Scimitar vein anomaly with multiple cardiac malformations, craniofacial and central nervous system abnormalities in a brother and sister: familial scimitar anomaly or new syndrome?

The scimitar vein “syndrome” is an anomaly of lobar aplasia or hypoplasia and total or partial anomalous venous drainage of one lung. We report a brother and sister born to non-consanguineous Italian parents with a fatal infantile form of scimitar vein anomaly associated to multiple cardiac anomalies. The infants had major craniofacial anomalies.
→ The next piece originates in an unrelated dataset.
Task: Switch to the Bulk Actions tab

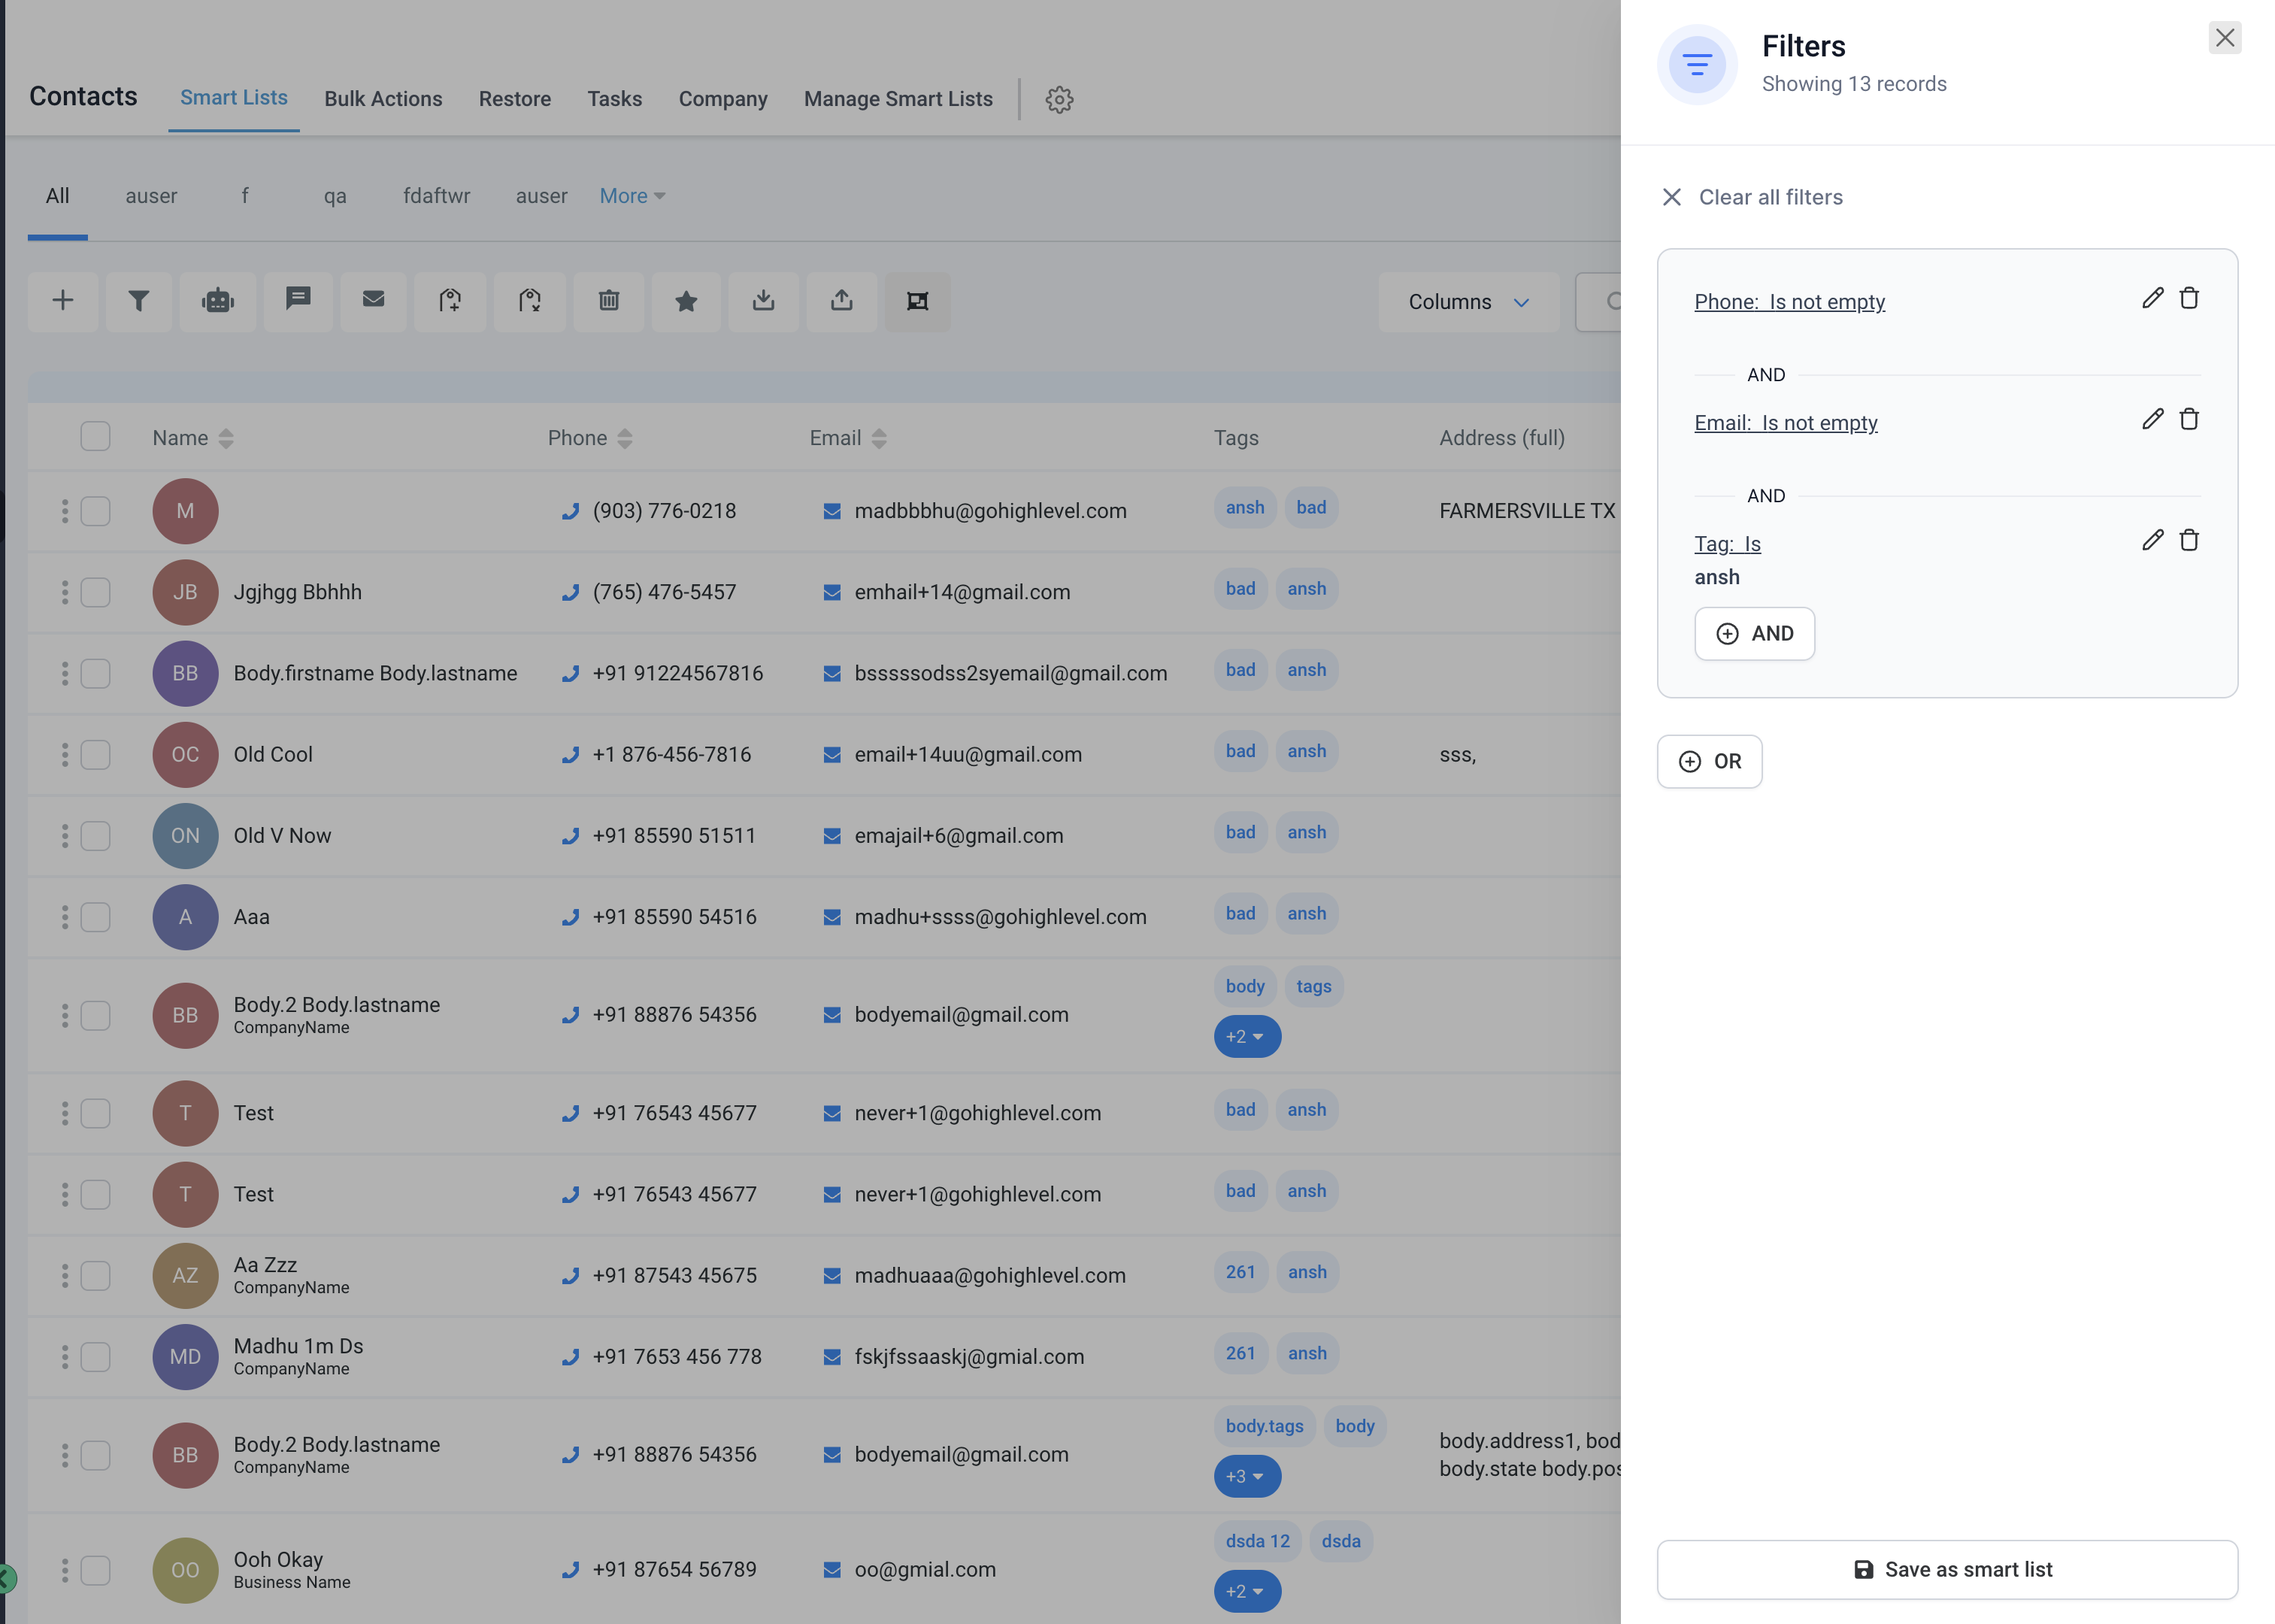Action: (383, 99)
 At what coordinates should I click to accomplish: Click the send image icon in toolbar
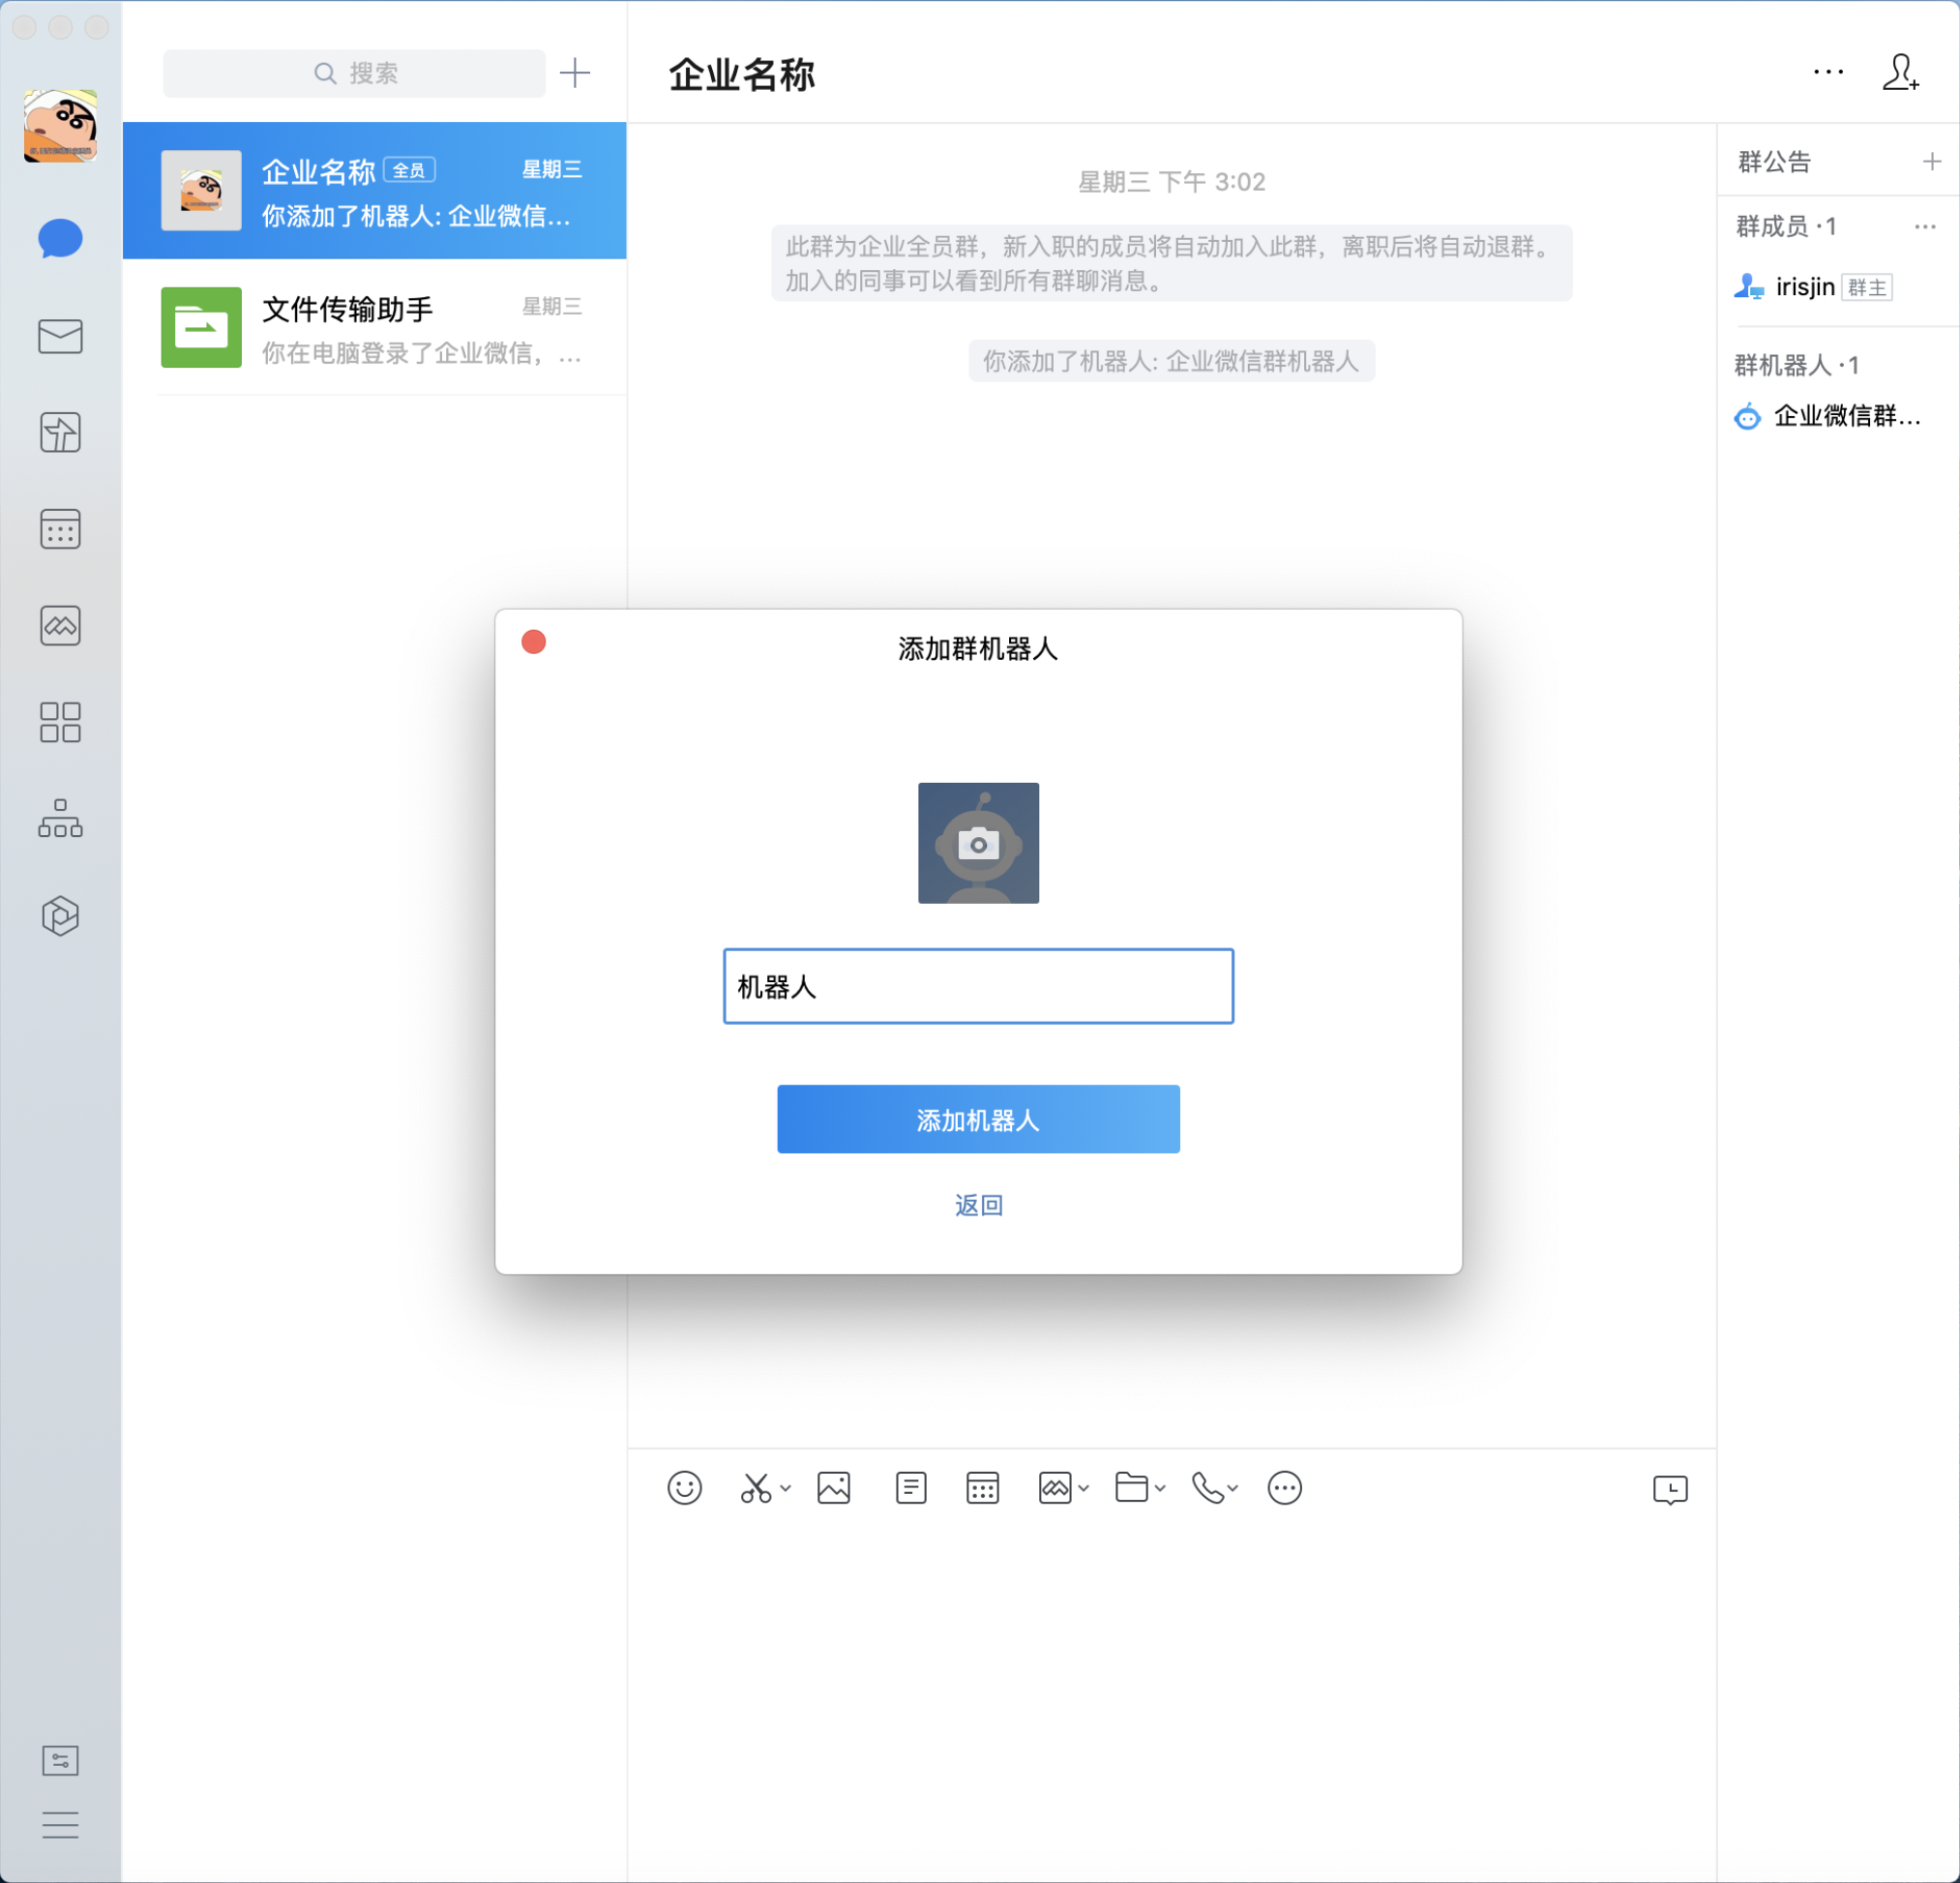point(833,1488)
In addition, the boy had iris coloboma and enlarged cisterna magna; both sibs showed poor brain myelination at neuroimaging confirmed by histopathology in the girl. The cardiovascular system in the family members was fully investigated and all results were completely normal. The association of the above craniofacial anomalies has been occasionally mentioned in syndromes with anomalous venous return. The familial occurrence of isolated total anomalous pulmonary venous return has been documented in sibs, first cousins and through consecutive generations. Familial pulmonary hypoplasia, as an isolated finding, has been observed in siblings and twins. To the best of our knowledge, even though 5 familial cases of scimitar “syndrome” have been described thus far, the constellation of anomalies shown by these two sibs has not been reported previously. It appears that scimitar vein “syndrome” is not a “syndrome” per se: it is most likely an anomaly of heterogeneous etiology. This family may represent its own novel syndrome of multiple congenital anomalies of which scimitar vein is a component.